Penegakan Hukum Lingkungan Kepidanaan

Penegakan hukum lingkungan kepidanaan tidak lain adalah penegakan terhadap ketentuan-ketentuan pidana dari hukum lingkungan. Substansi, wewenang kelembagaan, dan prosedur yang digunakan secara umum tunduk pada ketentuan hukum lingkungan kecuali jika hal itu belum diatur secara khusus. Dalam hal demikian, maka yang digunakan adalah ketentuan yang berlaku dalam hukum pidana pada umumnya, misalnya mengenai lembaga peradilan, personil, dan hukum acara yang berlaku.

Ketentuan pidana di bidang hukum lingkungan secara umum diatur dalam Pasal 94-120 UUPPLH 2009. Selain itu, ketentuan pidana lingkungan juga diatur dalam peraturan perundang-undangan sector, seperti UU Konservasi Sumber Daya Alam Hayati dan ekosistemnya (UU No. 5 Tahun 1990), UU No. 10 Tahun 1997 tentang Ketanaganukliran, UU No. 41 Tahun 1999 jo. UU No. 19 Tahun 2004 tentang Kehutanan, UU No. 22 Tahun 2001 tentang Minyak dan Gas Bumi, UU No. 27 Tahun 2003 tentang Panas Bumi, UU No. 7 Tahun 2004 tentang Sumber Daya Air, UU No. 31 Tahun 2004 jo.
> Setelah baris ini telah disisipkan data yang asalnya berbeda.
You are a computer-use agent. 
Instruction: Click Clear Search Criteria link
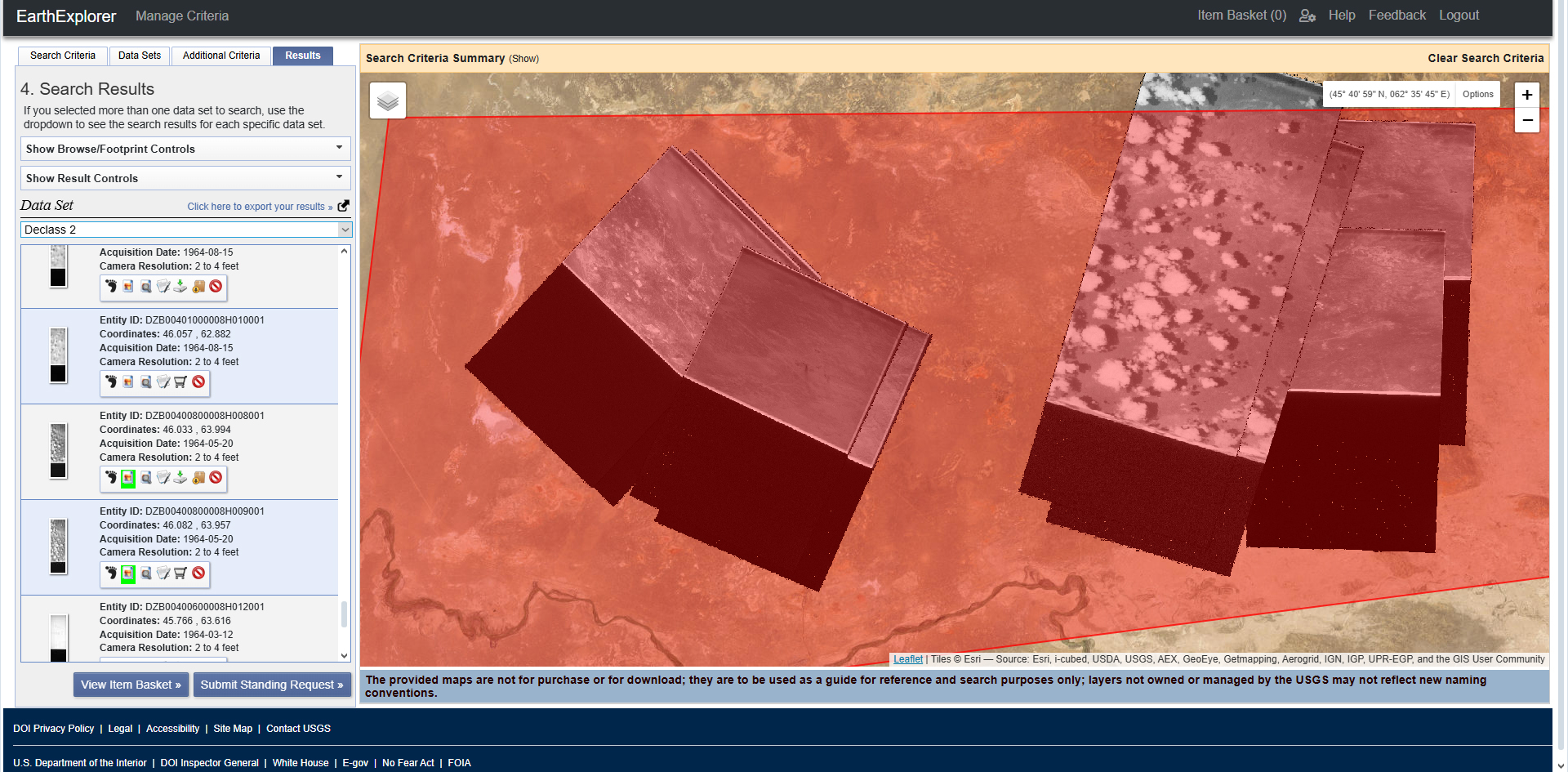click(1485, 58)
UU No. 45 Tahun 2009 tentang Perikanan, dan UU lain sebagainya.

Setelah diuraikan dalam pertemuan sebelumnya tentang Hukum Lingkungan Kepidanaan, ada beberapa hal penting yang perlu dipahami dalam rangka penegakan hukum lingkungan dari aspek hukum pidana.

1. Hukum Acara dan Tahapan dalam Proses Peradilan

UUPPLH 2009 dan UU Lingkungan sector lainnya yang meuat ketentuan pidana pada adasarnya hanya mengatur sanksi (ancaman) pidana dan tidak mengatur hukum acara yang digunakan dalam proses peradilan. Oleh karena itu, dalam proses peradilan pidana untuk menegakkan ketentuan-ketentuan pidana di bidang lingkungan tetap menggunakan hukum acara pidana yang berlaku dalam hukum pidana umum.
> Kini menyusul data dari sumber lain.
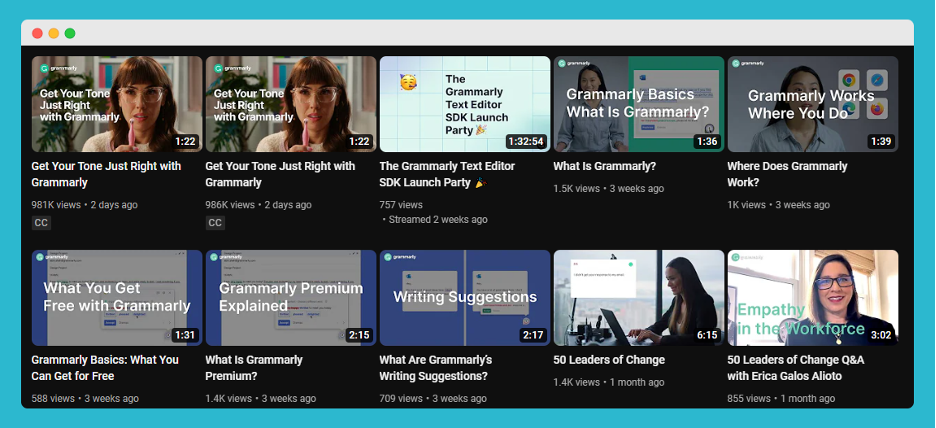Image resolution: width=936 pixels, height=428 pixels.
Task: Click 'What Are Grammarly's Writing Suggestions?' title
Action: tap(436, 368)
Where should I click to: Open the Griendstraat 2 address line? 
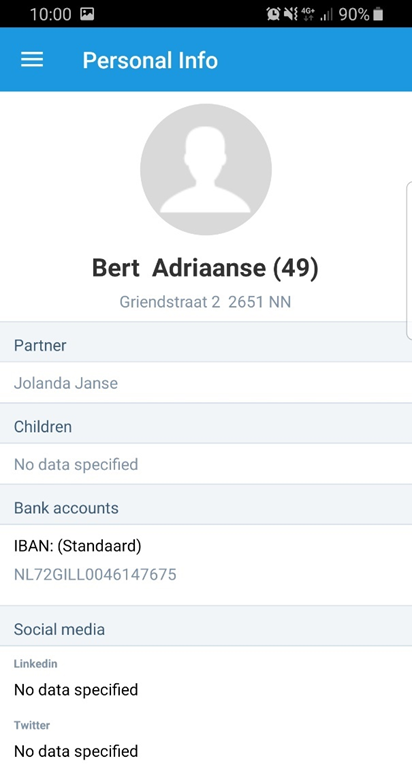click(x=205, y=302)
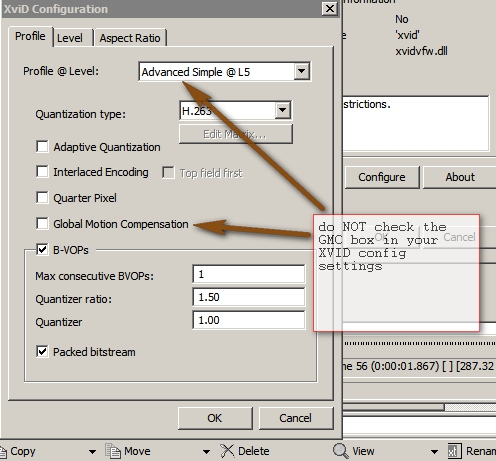Viewport: 496px width, 461px height.
Task: Click the View magnifier icon
Action: click(341, 451)

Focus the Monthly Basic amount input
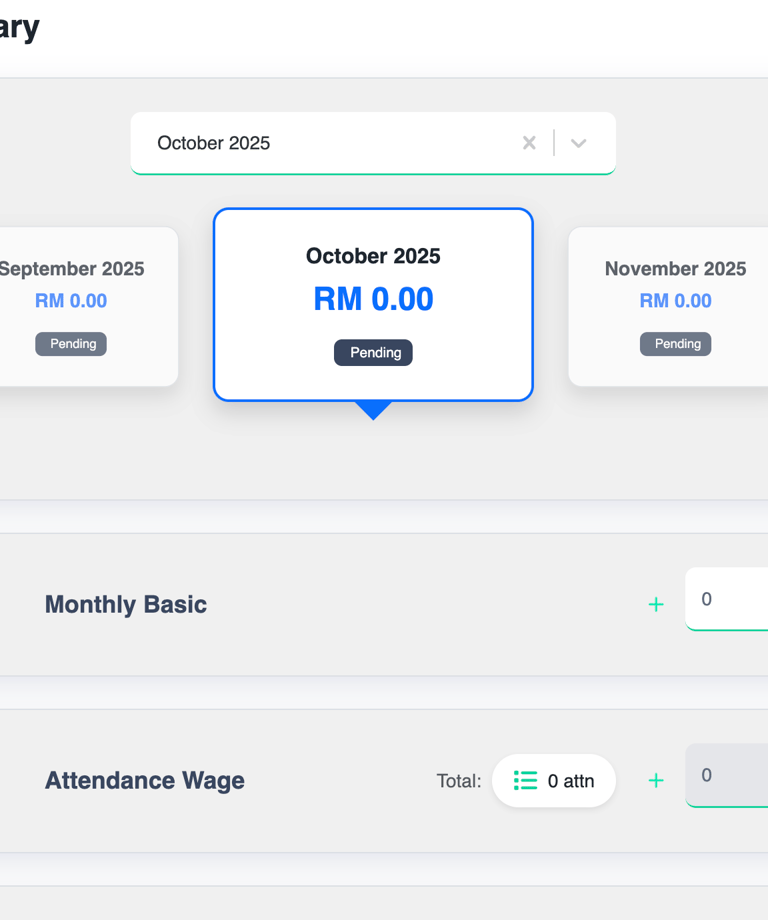(730, 599)
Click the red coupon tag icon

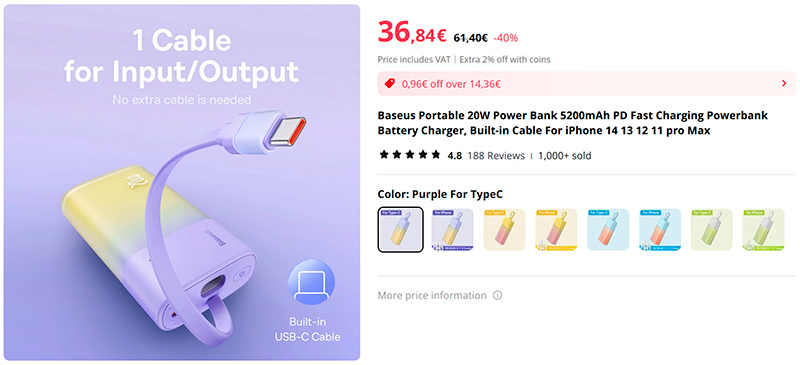390,84
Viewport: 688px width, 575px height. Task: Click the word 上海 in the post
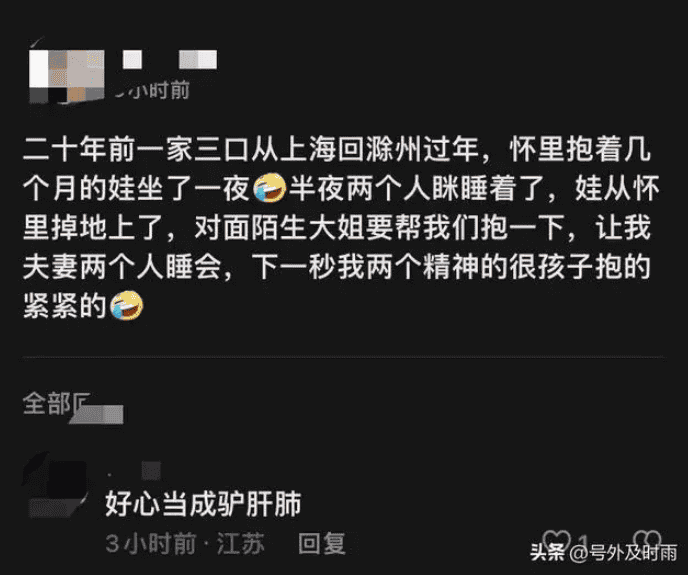coord(308,149)

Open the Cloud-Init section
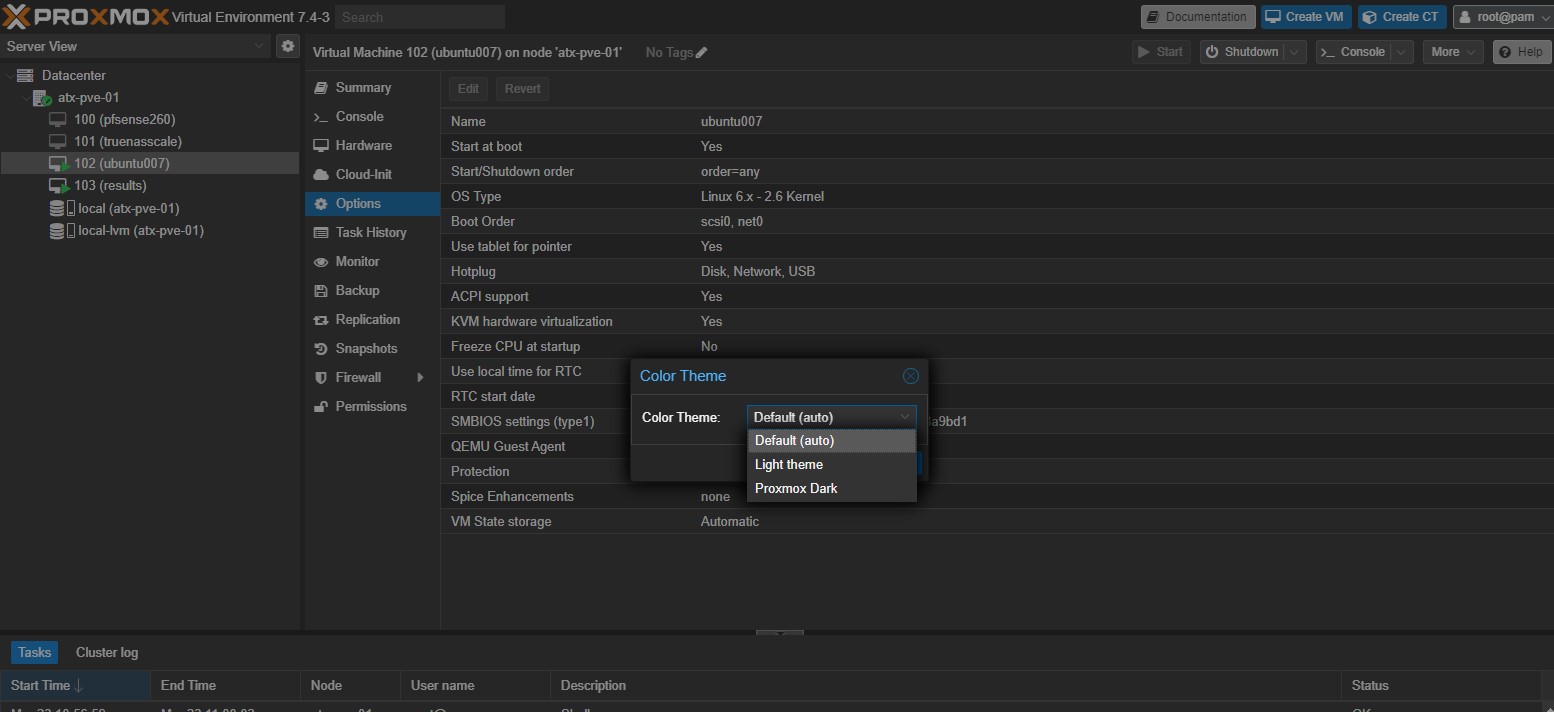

Secara umum proses penegakan hukum pidana (termasuk di bidang lingkungan hidup) berdasarkan KUHAP meliputi tiga tahapan, yaitu penyidikan, penuntutan, pemeriksaan di pengadilan, putusan hakim, dan upaya hukum.

a. Tahap Penyidikan

Penyidikan pada kasus pidana lingkungan pada dasarnya sama dengan tindak pidana lainnya, karena bukan merupakan tindak pidana khusus, seperti korupsi, tindak pidana ekonomi, subversive, HAM, dan lain-lain. Dalam tindak pidana lingkungan ada pelibatan para ahli di bidang lingkungan sebagaimana dimungkinkan dalam Pasal 120 KUHAP, secara ringkas proses penyidikan kasus pidana lingkungan meliputi tahapan-tahapan berikut (Pasal 102-136 KUHAP):

  1. Tahap Penyelidikan, yang berupa pengumpulan bukti-bukti permulaan untuk membuat terangnya perkara dan sebagai dasar pemeriksaan di TKP;
  2. Tahap Penindakan, meliputi pemanggilan semua orang yang diperlukan, penangkapan dan penahanan jika diperlukan; penggeledahan dan penyitaan barang bukti, penyegelan tempat bangunan dan alat-alat tertentu yang berkaitan dengan pencemaran dan perusakan lingkungan;
  3. Tahap Pemeriksaan; pemeriksaan tersangka, saksi-saksi, dan keterangan ahli termasuk pemeriksaan laboratorium;
  4. Tahap Penyelesaian dan Penyerahan perkara kepada Penuntut Umum (PU);

b. Tahap Penuntutan Perkara

Setelah berkas diserahkan oleh penyidik kepada PU, maka tahap selanjutnya dilakukan pra penuntutan dan penuntutan oleh Jaksa PU. Secara umum tahapannya sebagai berikut (Pasal 137-144 KUHAP):

1. Tahap Pra Penuntutan, yang meliputi :

a. Penelitian kelengkapan berkas hasil penyidikan;

b. Bila hasil penelitian belum lengkap, berkas dikembalikan kepada penyidik dengan memberikan petunjuk untuk menyempurnakan hasil penyidikan;

c. Menerima kembali penyerahan berkas tahap kedua dari penyidik untuk dilengkapi, termasuk tersangka dan barang bukti serta penyerahan tanggungjawaba;

d. Melakukan pemeriksaan tambahan (jika diperlukan) terhadap saksi-saksi, saksi ahli, dan barang bukti termasuk gelar perkara atau expose.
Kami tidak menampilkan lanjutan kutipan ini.